-- START Extracted material --
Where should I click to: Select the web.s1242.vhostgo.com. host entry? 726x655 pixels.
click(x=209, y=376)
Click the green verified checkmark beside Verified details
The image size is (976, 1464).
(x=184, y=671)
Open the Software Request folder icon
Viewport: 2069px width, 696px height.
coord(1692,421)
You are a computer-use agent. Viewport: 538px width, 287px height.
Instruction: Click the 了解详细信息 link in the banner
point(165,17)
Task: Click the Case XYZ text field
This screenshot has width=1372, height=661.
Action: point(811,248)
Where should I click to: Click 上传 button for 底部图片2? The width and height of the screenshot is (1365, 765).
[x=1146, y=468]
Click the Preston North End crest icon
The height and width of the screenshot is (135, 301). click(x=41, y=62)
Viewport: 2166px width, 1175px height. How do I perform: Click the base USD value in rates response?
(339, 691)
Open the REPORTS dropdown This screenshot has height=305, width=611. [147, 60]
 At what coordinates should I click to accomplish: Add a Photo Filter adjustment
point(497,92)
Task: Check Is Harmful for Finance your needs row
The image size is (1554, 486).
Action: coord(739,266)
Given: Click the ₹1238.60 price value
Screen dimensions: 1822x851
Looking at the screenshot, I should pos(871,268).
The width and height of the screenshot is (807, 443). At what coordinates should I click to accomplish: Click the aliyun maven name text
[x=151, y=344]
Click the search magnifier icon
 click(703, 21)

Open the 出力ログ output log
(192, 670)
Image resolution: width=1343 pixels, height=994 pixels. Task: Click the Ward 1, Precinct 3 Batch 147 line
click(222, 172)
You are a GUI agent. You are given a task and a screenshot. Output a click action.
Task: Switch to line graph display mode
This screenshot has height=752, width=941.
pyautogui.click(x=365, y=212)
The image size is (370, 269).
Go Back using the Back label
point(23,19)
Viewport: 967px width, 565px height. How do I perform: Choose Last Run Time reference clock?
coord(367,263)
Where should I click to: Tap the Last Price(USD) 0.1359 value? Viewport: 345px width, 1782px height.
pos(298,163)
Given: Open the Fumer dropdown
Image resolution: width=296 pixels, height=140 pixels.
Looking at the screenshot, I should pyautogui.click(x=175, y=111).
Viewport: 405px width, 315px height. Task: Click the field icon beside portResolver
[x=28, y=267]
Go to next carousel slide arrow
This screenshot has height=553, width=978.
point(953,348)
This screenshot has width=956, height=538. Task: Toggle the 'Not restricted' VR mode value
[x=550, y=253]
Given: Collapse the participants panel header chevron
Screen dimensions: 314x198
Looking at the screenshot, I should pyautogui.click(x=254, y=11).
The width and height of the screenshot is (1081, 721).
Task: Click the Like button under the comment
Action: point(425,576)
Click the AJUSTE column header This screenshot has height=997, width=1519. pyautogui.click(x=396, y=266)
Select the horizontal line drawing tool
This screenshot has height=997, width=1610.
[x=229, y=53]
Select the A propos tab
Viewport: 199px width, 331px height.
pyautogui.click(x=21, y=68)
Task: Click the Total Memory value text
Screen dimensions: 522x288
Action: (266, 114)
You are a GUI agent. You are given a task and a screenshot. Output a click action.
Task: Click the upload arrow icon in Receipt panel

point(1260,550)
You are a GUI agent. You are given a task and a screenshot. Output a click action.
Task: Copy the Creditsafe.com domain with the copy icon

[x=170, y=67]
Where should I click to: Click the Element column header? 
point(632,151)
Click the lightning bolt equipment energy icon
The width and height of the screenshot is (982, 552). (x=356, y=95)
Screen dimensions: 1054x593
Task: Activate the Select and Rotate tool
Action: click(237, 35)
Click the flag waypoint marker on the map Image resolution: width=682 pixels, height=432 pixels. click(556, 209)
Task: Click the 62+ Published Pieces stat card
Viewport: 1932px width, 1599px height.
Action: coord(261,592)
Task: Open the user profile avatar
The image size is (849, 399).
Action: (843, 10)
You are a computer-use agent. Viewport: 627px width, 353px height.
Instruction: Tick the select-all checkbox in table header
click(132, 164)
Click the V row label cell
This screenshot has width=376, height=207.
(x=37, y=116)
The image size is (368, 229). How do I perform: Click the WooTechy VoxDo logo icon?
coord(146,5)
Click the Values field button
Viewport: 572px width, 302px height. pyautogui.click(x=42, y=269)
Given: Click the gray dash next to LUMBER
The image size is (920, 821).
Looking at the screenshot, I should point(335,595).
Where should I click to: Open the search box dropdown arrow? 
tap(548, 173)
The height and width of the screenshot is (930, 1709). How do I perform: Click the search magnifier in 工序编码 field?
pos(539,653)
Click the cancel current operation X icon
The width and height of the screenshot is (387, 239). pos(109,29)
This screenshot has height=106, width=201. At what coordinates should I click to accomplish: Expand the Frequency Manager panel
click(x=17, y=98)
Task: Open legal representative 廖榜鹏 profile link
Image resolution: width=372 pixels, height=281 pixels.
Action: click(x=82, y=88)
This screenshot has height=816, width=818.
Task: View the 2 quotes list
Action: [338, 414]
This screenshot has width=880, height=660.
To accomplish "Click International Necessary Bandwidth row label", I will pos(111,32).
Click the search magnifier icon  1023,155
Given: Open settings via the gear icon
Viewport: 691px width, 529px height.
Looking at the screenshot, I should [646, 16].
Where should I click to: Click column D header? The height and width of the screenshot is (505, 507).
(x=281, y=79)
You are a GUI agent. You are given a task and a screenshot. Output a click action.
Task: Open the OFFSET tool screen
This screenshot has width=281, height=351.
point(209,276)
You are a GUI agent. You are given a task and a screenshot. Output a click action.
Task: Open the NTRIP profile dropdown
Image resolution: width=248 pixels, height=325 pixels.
-- END Extracted material --
What to work on → Extract every line of the records that contains the word "button".

Result of the task →
Where should I click to: Click 上传 button for 底部图片2? The width and height of the screenshot is (1365, 765).
Task: Click the Like button under the comment
Click the Values field button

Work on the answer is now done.